_Supplied data_
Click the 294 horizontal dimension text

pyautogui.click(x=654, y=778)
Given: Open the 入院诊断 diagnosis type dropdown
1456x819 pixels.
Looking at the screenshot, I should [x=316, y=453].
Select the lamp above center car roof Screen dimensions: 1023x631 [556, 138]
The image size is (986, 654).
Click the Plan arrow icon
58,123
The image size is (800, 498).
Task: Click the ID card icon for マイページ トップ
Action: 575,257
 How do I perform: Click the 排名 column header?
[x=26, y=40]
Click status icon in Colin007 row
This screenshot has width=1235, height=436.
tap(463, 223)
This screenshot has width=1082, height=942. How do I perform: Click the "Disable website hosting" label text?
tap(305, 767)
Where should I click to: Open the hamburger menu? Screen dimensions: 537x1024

_Given task_
Copy every line of the records above word for word, keeping the original order and line breaks.

_The response_
Click the 294 horizontal dimension text

pyautogui.click(x=654, y=778)
Given: Open the 入院诊断 diagnosis type dropdown
1456x819 pixels.
Looking at the screenshot, I should [x=316, y=453].
Select the lamp above center car roof Screen dimensions: 1023x631 [556, 138]
The image size is (986, 654).
Click the Plan arrow icon
58,123
The image size is (800, 498).
Task: Click the ID card icon for マイページ トップ
Action: 575,257
 How do I perform: Click the 排名 column header?
[x=26, y=40]
Click status icon in Colin007 row
This screenshot has width=1235, height=436.
tap(463, 223)
This screenshot has width=1082, height=942. How do I perform: Click the "Disable website hosting" label text?
tap(305, 767)
Where should I click to: Open the hamburger menu? Screen dimensions: 537x1024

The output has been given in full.